JAMA: The Journal of the American Medical Association: July, 2019
Subclinical hypothyroidism, defined
as an elevated serum thyrotropin (often referred to as thyroid-stimulating
hormone, or TSH) level with normal levels of free thyroxine (FT4) affects up to
10% of the adult population.
Subclinical hypothyroidism may be categorized
as grade 1 when thyrotropin levels are between the upper limit of the reference
range and 9.9 mU/L and as grade 2 if serum thyrotropin levels are 10mU/L or
higher.
TAKE HOME MESSAGE
This article provides a current
review of the controversies related to the clinical significance, diagnosis,
and therapeutic considerations related to subclinical hypothyroidism.
Subclinical hypothyroidism is most
often caused by autoimmune (Hashimoto) thyroiditis. However, serum thyrotropin
levels rise as people without thyroid disease age; serum thyrotropin
concentrations may surpass the upper limit of the traditional reference range
of 4 to 5 mU/L among elderly patients.
Approximately 90% of patients with subclinical
hypothyroidism have serum thyrotropin levels lower than 10mU/L.
In patients who have circulating
thyroid peroxidase antibodies, there is a greater risk of progression from
subclinical to overt hypothyroidism.
Subclinical hypothyroidism may be
associated with an increased risk of heart failure, coronary artery disease
events, and mortality from coronary heart disease.
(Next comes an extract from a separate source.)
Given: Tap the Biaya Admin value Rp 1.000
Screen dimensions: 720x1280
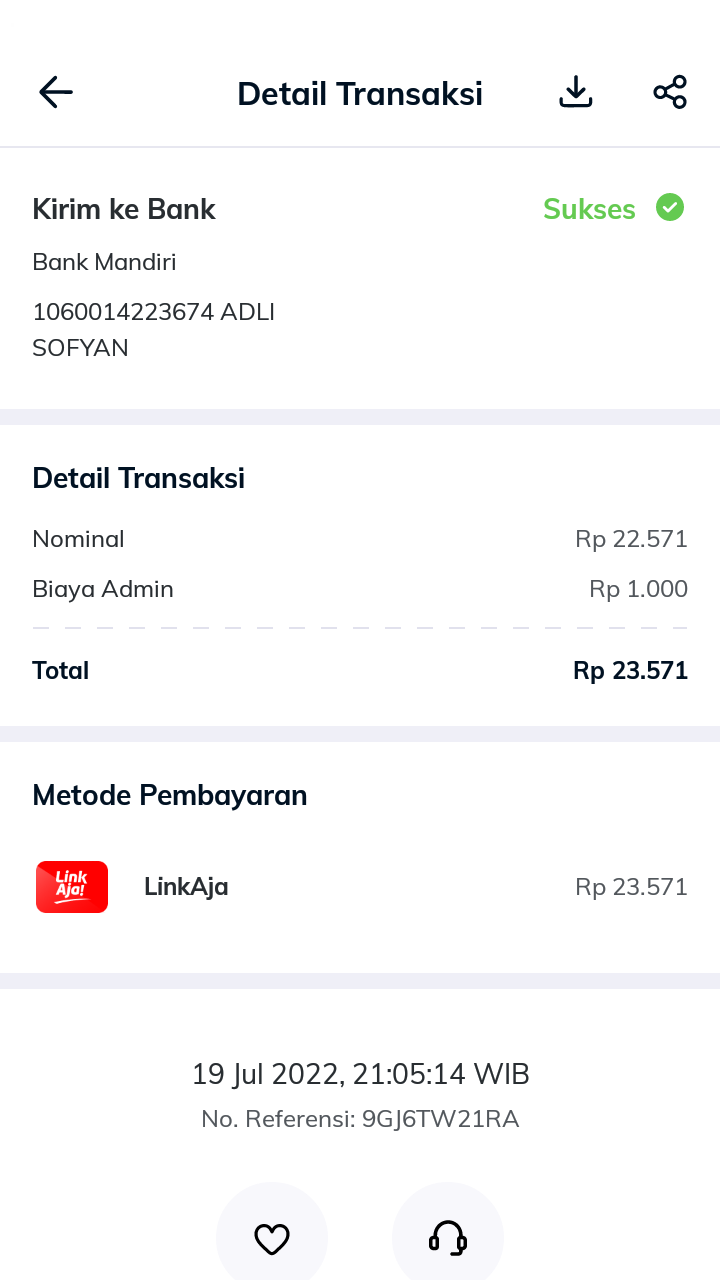Looking at the screenshot, I should coord(638,589).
In addition, middle-aged
patients with subclinical hypothyroidism may have cognitive impairment,
nonspecific symptoms such as fatigue, and altered mood.
Treatment Rationale
Treatment might be indicated for
patients with subclinical hypothyroidism and serum thyrotropin levels of 10
mU/L or higher or for young and middle-aged individuals with subclinical
hypothyroidism and symptoms consistent with mild hypothyroidism.
Normalization of serum thyrotropin
is the goal of therapy in patients who are treated for subclinical hypothyroidism.
Levothyroxine is the treatment of
choice. Because the degree of thyroid dysfunction is mild, small (eg, 25-75 μg)
doses of levothyroxine are adequate to restore normal serum thyrotropin levels
in the majority of nonpregnant patients.
Serum thyrotropin levels should be
assessed 6 weeks after initiating the medication, and at 6-week intervals after
subsequent changes in the medication dose.
Once the thyrotropin target has been achieved, annual thyroid function tests are recommended to document that serum thyrotropin is still within the target range.
Conclusions and Relevance
Subclinical hypothyroidism is common and most individuals can be observed
without treatment.
Possible indications for treating
subclinical hypothyroidism include improvement in symptoms, prevention of overt
hypothyroidism, and prevention of adverse events.
These potential benefits of thyroid
hormone supplementation should be weighed against the risks of reducing
thyrotropin values below the reference range and causing iatrogenic subclinical
or overt hyperthyroidism.
In the absence of large randomized trials showing benefit from
levothyroxine therapy, the rationale for treatment is based on the potential
for decreasing the risk of adverse cardiovascular events and the possibility of
preventing progression to overt hypothyroidism.
However, levothyroxine therapy may be associated with iatrogenic thyrotoxicosis, especially in elderly patients, and there is no evidence that it is beneficial in persons aged 65 years or older.